--- Records provided Enclosed Below ---

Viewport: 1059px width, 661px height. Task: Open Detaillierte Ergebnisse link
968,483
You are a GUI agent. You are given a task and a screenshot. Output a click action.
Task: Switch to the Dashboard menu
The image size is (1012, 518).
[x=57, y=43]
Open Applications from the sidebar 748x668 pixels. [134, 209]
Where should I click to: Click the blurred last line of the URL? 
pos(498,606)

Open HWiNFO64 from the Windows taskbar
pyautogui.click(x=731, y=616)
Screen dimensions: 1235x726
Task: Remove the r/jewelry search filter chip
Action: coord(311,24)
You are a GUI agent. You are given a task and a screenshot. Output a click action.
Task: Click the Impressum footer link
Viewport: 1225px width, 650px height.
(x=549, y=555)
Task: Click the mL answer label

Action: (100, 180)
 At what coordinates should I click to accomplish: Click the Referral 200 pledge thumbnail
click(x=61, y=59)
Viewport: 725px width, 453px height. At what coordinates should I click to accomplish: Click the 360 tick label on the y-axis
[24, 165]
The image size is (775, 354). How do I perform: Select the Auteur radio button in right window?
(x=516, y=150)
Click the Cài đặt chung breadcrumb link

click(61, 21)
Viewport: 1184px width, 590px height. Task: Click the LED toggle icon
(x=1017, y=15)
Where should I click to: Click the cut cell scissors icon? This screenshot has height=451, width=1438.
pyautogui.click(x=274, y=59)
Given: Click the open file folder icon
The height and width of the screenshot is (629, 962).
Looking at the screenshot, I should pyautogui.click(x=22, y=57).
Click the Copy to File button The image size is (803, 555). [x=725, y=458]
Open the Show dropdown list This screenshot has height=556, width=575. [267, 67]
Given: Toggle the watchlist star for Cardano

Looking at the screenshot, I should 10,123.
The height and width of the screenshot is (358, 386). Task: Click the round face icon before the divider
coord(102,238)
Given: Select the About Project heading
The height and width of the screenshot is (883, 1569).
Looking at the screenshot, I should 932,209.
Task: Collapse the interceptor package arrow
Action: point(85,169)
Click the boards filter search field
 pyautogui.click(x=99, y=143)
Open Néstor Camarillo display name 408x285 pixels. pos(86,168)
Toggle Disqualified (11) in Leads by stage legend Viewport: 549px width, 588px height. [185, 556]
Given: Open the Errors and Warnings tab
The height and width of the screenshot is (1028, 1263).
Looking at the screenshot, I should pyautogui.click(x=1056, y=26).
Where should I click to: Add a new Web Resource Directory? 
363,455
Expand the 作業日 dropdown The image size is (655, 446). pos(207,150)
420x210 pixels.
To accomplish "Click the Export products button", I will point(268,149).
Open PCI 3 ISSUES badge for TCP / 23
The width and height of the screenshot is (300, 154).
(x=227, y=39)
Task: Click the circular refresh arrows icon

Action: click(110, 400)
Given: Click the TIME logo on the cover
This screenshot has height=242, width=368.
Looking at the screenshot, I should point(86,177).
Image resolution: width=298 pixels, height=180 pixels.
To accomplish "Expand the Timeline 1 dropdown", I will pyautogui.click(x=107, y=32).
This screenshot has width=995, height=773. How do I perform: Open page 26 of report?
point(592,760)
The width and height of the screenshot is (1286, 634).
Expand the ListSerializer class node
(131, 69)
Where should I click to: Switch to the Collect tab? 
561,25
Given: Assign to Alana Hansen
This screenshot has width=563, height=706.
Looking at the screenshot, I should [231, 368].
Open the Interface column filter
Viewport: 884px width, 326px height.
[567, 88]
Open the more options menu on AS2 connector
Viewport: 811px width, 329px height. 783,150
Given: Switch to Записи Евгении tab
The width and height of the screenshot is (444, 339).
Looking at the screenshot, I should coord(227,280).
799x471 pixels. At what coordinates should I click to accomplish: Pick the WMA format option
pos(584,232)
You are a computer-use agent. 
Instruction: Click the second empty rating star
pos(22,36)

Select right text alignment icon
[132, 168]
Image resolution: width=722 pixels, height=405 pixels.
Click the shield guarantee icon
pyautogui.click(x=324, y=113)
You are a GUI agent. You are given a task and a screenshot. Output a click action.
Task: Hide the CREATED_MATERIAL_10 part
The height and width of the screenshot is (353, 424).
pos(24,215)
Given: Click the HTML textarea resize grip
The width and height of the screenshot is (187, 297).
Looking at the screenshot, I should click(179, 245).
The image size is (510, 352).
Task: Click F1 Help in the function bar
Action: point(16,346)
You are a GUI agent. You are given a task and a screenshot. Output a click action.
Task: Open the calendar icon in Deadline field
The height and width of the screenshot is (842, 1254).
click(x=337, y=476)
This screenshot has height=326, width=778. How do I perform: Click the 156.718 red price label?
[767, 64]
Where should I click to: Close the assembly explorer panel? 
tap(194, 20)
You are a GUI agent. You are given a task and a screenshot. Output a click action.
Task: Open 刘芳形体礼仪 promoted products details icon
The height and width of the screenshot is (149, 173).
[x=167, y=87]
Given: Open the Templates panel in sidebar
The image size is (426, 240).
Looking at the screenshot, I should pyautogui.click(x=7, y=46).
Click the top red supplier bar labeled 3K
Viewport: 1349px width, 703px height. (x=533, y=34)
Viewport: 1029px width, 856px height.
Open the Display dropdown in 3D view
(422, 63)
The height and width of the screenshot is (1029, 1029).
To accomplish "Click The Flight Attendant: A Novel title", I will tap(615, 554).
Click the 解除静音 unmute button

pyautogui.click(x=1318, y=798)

--- End of Enclosed Records provided ---

▶ **Activity**: Go through the listing above and copy each line where the string "sidebar" appears.

▶ **Result for this task**:
Open Applications from the sidebar 748x668 pixels. [134, 209]
Given: Open the Templates panel in sidebar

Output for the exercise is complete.